LONDON.- Africas leading auction house,
Strauss & Co. is hosting their first official London private sale and loan exhibition dedicated to Alexis Preller this march. The public exhibition devoted to Missing Modernist Preller on view at Cromwell Place is timed to coincide with Growing Interest in the Missing Modernists of Africa. To be staged at Cromwell Place and open to the public from 5 to 10 March, the show comes hot on the heels of the artists retrospective at the Norval Foundation, South Africa. It is the first time works by Alexis Preller will be celebrated in London, even though the South African artist was in London at Westminster Art school, graduating in 1934.
Kate Fellens, Strauss & Cos, Business Development Director also has recently relocated to London and pledges to continue work in showcasing artists arguably often neglected outside Africa.

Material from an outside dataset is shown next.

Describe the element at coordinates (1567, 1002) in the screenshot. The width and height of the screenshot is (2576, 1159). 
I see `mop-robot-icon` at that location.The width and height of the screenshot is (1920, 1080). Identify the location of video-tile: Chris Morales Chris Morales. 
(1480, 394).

As collectors increasingly look to broaden their acquisitions, Strauss continues to offer great works of art from Africa at tempting prices, Kate Fellens commented. Due to the turbulent history of South Africa and across the Continent during the late 19th and early 20th centuries, there are many Missing Modernists whose work has not had the attention they deserve. It is with great excitement that we welcome Dr. Alastair Meredith, Head of Art Department & Senior Specialist to London in March who will share great insights about this Surrealist-inspired artists work. The available works in the exhibition will start at £30 000.

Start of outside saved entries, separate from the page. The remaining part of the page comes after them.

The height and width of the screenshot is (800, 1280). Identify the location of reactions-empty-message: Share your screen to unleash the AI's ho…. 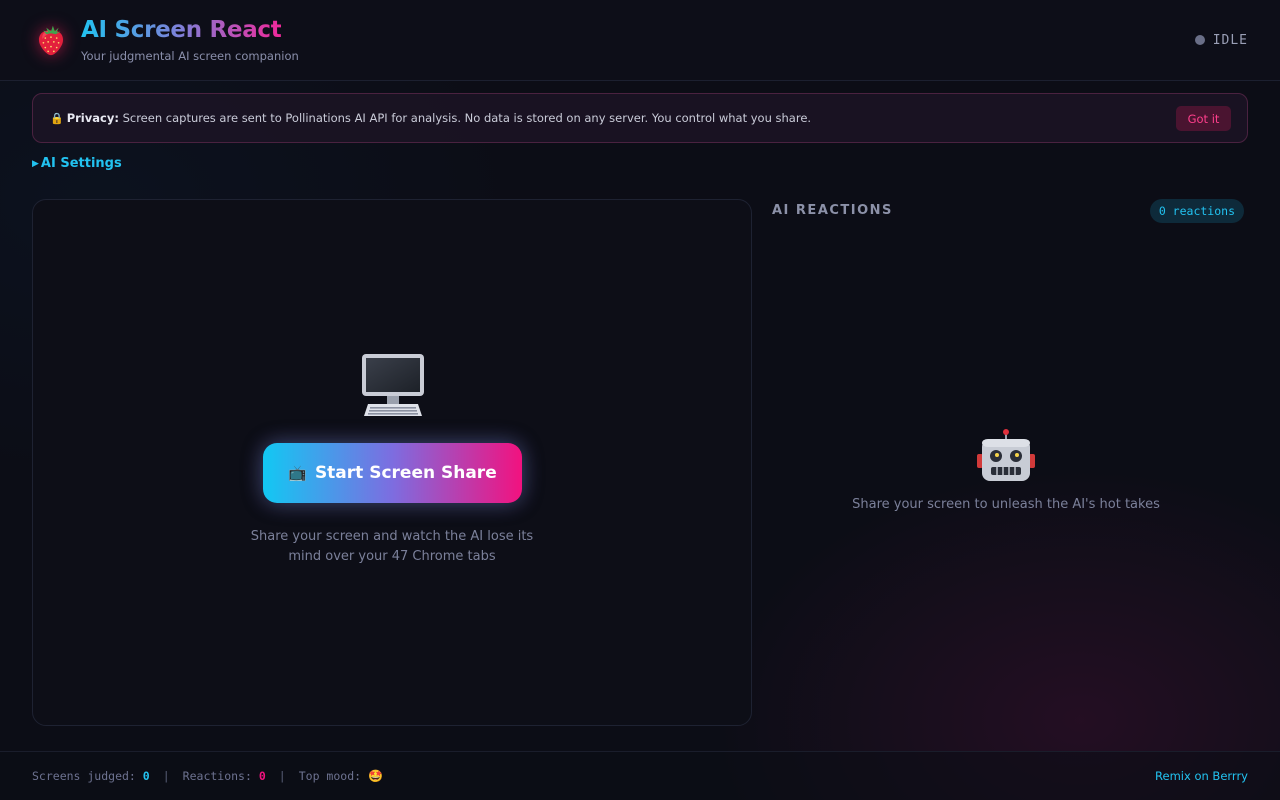
(1006, 504).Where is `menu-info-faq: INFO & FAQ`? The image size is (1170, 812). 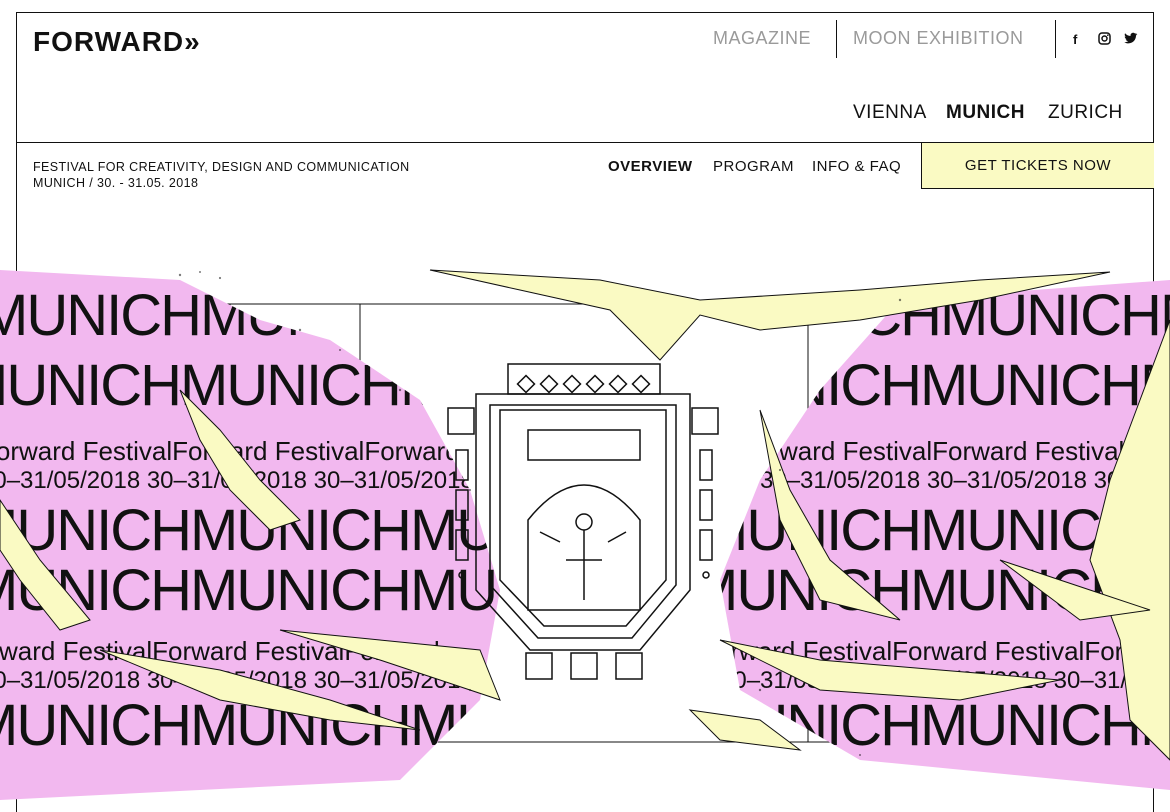 menu-info-faq: INFO & FAQ is located at coordinates (856, 166).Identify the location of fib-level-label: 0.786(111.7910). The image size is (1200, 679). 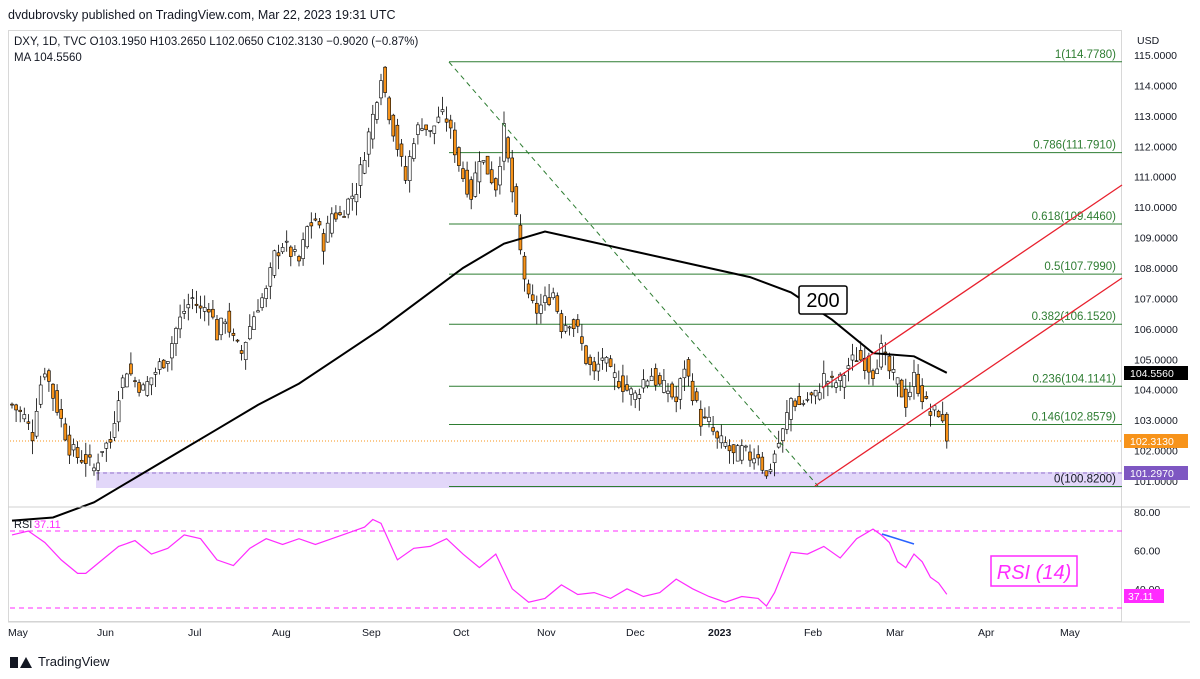
(1074, 146).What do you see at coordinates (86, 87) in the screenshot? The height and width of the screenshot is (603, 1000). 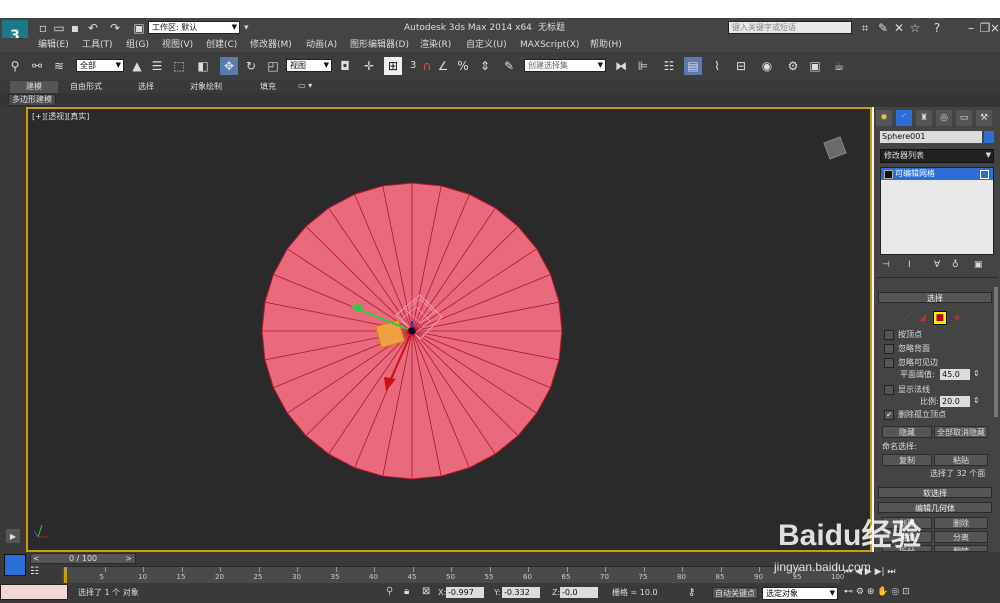 I see `tab-freeform: 自由形式` at bounding box center [86, 87].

Alexis Preller (1911 1975) was a mid-century South African painter. Born in Pretoria and attended the Boys High School there. After completing school, Preller worked as a clerk before persuading his family to allow him to seek a future as an artist. In 1934 he set off for London where he met JH Pierneef, who advised him to enrol at Westminster School of Art. Returning to Pretoria, he held his first exhibition in 1935. In 1937 he went to Paris and studied art at Grande Chaumiere, under Othon Frieze.

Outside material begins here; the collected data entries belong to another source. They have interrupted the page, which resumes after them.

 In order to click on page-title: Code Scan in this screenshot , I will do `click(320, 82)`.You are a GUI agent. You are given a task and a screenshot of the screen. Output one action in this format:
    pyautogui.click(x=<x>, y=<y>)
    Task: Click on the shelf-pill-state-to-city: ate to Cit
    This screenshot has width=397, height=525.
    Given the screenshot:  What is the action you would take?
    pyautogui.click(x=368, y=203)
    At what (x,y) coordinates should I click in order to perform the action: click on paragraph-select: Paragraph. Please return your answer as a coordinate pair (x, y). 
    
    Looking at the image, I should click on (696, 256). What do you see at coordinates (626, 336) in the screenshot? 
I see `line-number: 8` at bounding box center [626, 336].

Over four decades he developed a beautiful and highly personal iconography drawn from Sub-Saharan African motifs and culture, early Renaissance imagery, and the hieratic traditions of Greece and Egypt, says Dr. Alastair Meredith. At various points his painting style relied on gentle Post-Impressionism, linear precision, and broad abstraction. His colour combinations were typically off-key and memorable.
While he worked in relative isolation on the outskirts of Pretoria, he was widely travelled and abreast with European modernisms. He might have had no official links to the Surrealist movement, but many of his meticulously recreated visions and dreamscapes have obvious Surrealist counterparts.
In 1954 he had settled on a farm near Hartebeespoortdam, designed by his friend Norman Eaton. In his last years the artist became increasingly open about his sexuality and was asked by the South African government to sit on its committee reporting on the welfare of homosexuals.